WHAT TO WORK ON: Each entry below is to be extracted exactly.

═════ DATA TO EXAMINE ═════

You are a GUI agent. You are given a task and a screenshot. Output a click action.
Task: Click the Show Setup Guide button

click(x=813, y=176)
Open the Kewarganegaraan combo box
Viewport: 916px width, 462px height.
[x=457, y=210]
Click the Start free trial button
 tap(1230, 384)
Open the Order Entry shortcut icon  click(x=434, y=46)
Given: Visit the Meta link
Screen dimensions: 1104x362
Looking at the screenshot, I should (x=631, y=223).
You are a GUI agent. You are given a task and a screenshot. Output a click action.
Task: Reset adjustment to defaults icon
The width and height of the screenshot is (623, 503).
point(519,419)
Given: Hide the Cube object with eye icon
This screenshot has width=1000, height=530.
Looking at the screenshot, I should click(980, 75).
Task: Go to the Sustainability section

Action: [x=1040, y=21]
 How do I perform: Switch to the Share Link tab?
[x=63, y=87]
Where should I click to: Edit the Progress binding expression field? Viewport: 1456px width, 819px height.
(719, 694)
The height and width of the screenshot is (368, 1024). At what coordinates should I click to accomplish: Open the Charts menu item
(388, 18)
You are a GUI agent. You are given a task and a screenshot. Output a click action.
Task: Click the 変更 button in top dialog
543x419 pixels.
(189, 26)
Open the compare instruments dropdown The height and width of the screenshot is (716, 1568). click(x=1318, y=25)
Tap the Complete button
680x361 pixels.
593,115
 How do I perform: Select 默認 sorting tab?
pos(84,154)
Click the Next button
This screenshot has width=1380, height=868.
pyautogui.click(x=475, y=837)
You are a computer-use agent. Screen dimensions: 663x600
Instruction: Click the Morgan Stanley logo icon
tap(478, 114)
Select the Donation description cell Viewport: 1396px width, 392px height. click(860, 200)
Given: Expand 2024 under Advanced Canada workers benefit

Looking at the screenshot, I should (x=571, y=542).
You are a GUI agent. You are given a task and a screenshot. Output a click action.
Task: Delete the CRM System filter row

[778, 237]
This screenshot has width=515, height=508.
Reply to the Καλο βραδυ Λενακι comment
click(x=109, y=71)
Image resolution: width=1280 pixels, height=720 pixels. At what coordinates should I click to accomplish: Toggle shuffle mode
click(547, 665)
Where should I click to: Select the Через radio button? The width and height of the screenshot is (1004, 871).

═════

EXERCISE RESPONSE:
You are a GUI agent. You are given a task and a screenshot. Output a click action.
Task: Click the Show Setup Guide button

click(x=813, y=176)
Open the Kewarganegaraan combo box
Viewport: 916px width, 462px height.
[x=457, y=210]
Click the Start free trial button
 tap(1230, 384)
Open the Order Entry shortcut icon  click(x=434, y=46)
Given: Visit the Meta link
Screen dimensions: 1104x362
Looking at the screenshot, I should (x=631, y=223).
You are a GUI agent. You are given a task and a screenshot. Output a click action.
Task: Reset adjustment to defaults icon
The width and height of the screenshot is (623, 503).
point(519,419)
Given: Hide the Cube object with eye icon
This screenshot has width=1000, height=530.
Looking at the screenshot, I should click(980, 75).
Task: Go to the Sustainability section

Action: [x=1040, y=21]
 How do I perform: Switch to the Share Link tab?
[x=63, y=87]
Where should I click to: Edit the Progress binding expression field? Viewport: 1456px width, 819px height.
(719, 694)
The height and width of the screenshot is (368, 1024). At what coordinates should I click to accomplish: Open the Charts menu item
(388, 18)
You are a GUI agent. You are given a task and a screenshot. Output a click action.
Task: Click the 変更 button in top dialog
543x419 pixels.
(189, 26)
Open the compare instruments dropdown The height and width of the screenshot is (716, 1568). click(x=1318, y=25)
Tap the Complete button
680x361 pixels.
593,115
 How do I perform: Select 默認 sorting tab?
pos(84,154)
Click the Next button
This screenshot has width=1380, height=868.
pyautogui.click(x=475, y=837)
You are a computer-use agent. Screen dimensions: 663x600
Instruction: Click the Morgan Stanley logo icon
tap(478, 114)
Select the Donation description cell Viewport: 1396px width, 392px height. click(860, 200)
Given: Expand 2024 under Advanced Canada workers benefit

Looking at the screenshot, I should (x=571, y=542).
You are a GUI agent. You are given a task and a screenshot. Output a click action.
Task: Delete the CRM System filter row

[778, 237]
This screenshot has width=515, height=508.
Reply to the Καλο βραδυ Λενακι comment
click(x=109, y=71)
Image resolution: width=1280 pixels, height=720 pixels. At what coordinates should I click to accomplish: Toggle shuffle mode
click(547, 665)
Where should I click to: Select the Через radio button? The width and height of the screenshot is (1004, 871).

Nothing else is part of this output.